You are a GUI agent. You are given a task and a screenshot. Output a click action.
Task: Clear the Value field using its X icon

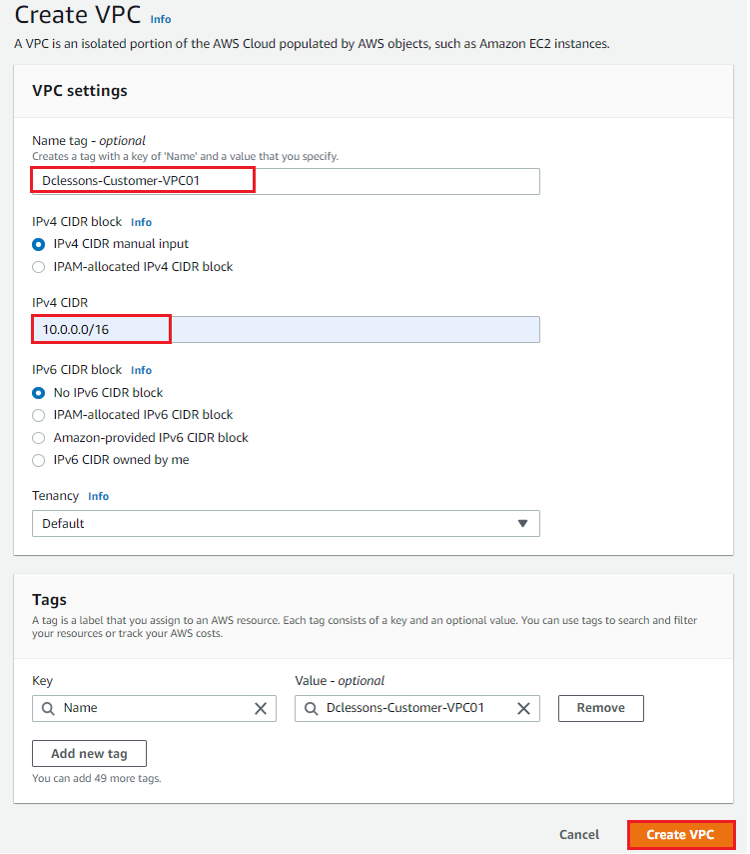pos(524,708)
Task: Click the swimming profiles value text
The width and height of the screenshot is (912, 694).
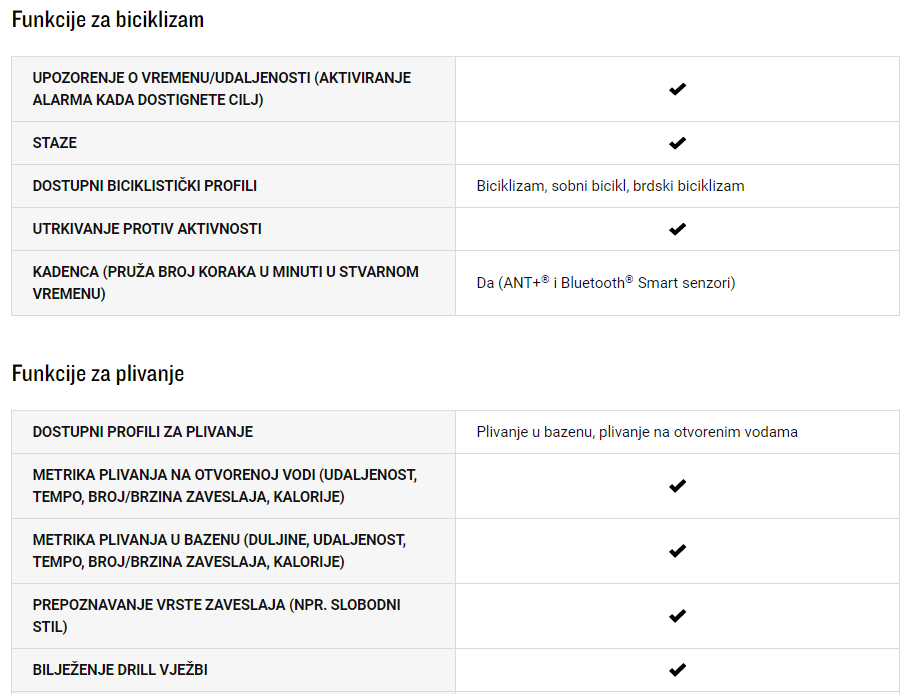Action: (637, 432)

= = = = = = =

Rewrite every line of the records above, requests included, multiplying each coordinate in the answers by 1.05 and rounding to whole numbers, with halves rounded up. Leave the pictures out.

You are a GUI agent. You are given a task and a screenshot. Output a click action.
Task: Clear the Value field using its X icon

pos(550,743)
Task: Click the swimming profiles value text
The width and height of the screenshot is (912, 694).
Action: (669, 454)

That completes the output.